The Kamala Harris Surprise I had long thought she couldn’t beat Donald Trump. That’s wrong. In a 50/50 country, she can.

To the president’s speech explaining his decision to step aside: I wanted to be moved and informed and wound up impatient.

It was a speech that carried a high degree of difficulty. A president of the United States with six months to go can’t declare to the world, “I’d love to stay longer but let’s face it, I’m half gaga.” Nor could he quite admit his party forced him out—that concedes too much volatility in the American political scene. But he could speak somewhat candidly and suggestively about reality, and fill in important informational gaps, while also (and protectively) projecting a certain latent strength. Instead the proud old man insisted on his greatness and centrality. The only sparks came from the banalities crashing into the clichés. The gift of the speech was that it underlined the rightness of his decision to step aside, and his party’s decision to push him.

Kamala Harris at her first 2024 campaign rally in MilwaukeeVice President Kamala Harris must beware of his trying to glom on to the action and insert himself into the campaign.

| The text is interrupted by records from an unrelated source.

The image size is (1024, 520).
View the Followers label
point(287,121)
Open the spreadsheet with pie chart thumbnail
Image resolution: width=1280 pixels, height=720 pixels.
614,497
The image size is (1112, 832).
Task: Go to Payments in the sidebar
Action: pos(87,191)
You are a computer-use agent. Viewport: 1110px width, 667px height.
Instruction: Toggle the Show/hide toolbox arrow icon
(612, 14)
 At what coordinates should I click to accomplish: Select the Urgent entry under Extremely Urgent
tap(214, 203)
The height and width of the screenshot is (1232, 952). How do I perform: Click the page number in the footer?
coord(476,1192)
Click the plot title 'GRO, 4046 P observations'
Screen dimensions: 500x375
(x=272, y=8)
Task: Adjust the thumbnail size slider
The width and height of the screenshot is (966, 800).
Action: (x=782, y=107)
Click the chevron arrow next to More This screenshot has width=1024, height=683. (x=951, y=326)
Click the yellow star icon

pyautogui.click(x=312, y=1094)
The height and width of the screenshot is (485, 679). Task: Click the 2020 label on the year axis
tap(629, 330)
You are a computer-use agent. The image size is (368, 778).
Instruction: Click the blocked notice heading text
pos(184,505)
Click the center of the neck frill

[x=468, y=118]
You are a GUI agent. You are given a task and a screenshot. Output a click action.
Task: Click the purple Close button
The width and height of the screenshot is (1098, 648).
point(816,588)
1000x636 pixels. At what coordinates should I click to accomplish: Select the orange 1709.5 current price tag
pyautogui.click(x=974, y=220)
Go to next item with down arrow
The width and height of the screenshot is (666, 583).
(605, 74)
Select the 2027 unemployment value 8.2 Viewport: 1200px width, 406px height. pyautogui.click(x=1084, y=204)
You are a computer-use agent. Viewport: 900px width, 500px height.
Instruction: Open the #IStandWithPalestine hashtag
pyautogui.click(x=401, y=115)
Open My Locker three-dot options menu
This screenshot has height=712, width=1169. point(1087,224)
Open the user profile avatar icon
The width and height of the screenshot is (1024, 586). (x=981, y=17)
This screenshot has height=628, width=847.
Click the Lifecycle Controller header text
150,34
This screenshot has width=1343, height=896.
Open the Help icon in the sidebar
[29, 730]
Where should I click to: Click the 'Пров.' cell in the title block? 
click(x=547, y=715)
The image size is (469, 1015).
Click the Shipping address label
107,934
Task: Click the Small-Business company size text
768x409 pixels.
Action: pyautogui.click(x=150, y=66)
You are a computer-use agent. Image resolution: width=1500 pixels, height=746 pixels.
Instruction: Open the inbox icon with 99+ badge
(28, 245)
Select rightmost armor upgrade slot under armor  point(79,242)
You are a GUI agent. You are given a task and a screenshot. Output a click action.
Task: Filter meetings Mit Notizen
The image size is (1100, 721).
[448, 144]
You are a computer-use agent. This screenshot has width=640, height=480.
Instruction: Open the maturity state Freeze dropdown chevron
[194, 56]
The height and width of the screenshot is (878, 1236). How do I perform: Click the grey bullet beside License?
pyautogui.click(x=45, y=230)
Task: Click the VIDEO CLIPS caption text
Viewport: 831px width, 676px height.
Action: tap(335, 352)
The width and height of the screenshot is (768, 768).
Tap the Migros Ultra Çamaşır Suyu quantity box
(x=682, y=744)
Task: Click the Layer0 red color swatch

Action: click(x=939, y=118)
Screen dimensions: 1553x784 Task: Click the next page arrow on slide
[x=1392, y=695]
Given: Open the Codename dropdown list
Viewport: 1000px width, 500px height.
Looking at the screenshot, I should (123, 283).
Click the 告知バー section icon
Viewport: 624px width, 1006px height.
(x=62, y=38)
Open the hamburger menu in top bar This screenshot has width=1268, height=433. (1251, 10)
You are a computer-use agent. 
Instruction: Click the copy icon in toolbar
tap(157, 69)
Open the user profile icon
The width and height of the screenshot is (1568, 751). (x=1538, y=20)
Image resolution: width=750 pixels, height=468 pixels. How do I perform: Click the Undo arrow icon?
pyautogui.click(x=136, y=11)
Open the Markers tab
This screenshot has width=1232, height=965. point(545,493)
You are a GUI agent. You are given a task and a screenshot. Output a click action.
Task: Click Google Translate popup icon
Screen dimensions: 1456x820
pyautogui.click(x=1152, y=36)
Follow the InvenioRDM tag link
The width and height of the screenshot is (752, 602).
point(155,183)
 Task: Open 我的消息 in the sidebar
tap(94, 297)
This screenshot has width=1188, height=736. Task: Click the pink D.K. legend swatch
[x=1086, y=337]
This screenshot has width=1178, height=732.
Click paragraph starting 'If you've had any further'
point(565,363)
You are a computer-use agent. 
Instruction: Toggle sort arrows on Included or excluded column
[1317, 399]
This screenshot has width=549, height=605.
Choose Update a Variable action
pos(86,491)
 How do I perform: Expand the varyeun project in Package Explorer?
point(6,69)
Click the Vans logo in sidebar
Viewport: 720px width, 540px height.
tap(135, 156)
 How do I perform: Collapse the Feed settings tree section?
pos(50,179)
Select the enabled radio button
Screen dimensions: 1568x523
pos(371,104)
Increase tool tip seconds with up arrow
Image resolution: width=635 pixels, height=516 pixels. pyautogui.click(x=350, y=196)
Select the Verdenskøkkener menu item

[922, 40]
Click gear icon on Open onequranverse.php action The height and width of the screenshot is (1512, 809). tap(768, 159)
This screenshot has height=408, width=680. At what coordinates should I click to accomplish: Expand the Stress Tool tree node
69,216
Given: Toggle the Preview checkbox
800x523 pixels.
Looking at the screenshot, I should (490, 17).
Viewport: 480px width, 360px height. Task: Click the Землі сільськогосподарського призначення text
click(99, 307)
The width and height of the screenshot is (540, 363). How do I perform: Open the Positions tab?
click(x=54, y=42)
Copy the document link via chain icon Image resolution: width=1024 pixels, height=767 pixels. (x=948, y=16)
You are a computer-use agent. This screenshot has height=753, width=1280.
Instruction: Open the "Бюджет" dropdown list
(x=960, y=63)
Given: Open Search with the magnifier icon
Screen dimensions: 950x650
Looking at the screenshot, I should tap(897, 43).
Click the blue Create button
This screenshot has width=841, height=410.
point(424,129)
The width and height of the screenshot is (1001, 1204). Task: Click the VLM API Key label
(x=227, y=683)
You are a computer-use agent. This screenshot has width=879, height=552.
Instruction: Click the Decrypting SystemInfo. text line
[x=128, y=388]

He won’t want to stay in the Oval Office doing quiet work, his spirit will demand involvement. Statements meant to be supportive will sound patronizing. It will make it harder for her to turn the page. Donors, it’s time to suggest you want very much to contribute to his presidential library and hope you’ll feel free to in December, as the year closes.

Now to the hundred-day race.

I had long thought Kamala Harris couldn’t beat Donald Trump. That’s wrong. She can.

We’re a 50/50 country, each side gets 40 going in, you fight for the rest but it can always go either way. As people who speak the technical language of politics say, Mr. Trump has a high floor but a low ceiling.

But beyond that, something’s happening.

Ms. Harris has not, in five years on the national stage, shown competence. She is showing it now, and that is big news. Her rollout this week demonstrated talent and hinted she may be a real political athlete.

Her past and famous verbal embarrassments, which shaped her public reputation, almost all took place in interviews and ad libbed arias. They obscured a real proficiency.

She was striking and strong in this week’s speeches in Milwaukee and Houston. She knows how to act a speech. When she is scripted she is good. That isn’t all put-down. She knows what a good speech is. She can judge it, recognize good material. Not all candidates can. Most can’t. It is its own talent.

Milwaukee especially had power. Its theme: “We’re not going back.” We’re not going back to Jan. 6, 2021, to the old ways, to unfreedom, to racism, sexism, to Trumpian America. We’re going forward into something new and exciting. She was positing that it is bigger than her.

Among those who follow politics closely and are highly online for political content, views of Ms. Harris hardened long ago. But to those of relaxed engagement, especially the young, she will be a new figure. They’ll be seeing her for the first time. They’ll be open to what they see.

Her party is newly alive and loaded for bear. This is what top Trump staffers feared, according to Tim Alberta’s heavily reported work in the Atlantic. They didn’t fear Joe Biden. What they feared was “institutional Democrats,” in the words of Susie Wiles. The Democratic Party is a machine, a vast network of groups and money lines that knows how to get out their base and a would-be base. A deteriorated Joe Biden couldn’t fully capitalize on this. A dispirited party wouldn’t fully produce it.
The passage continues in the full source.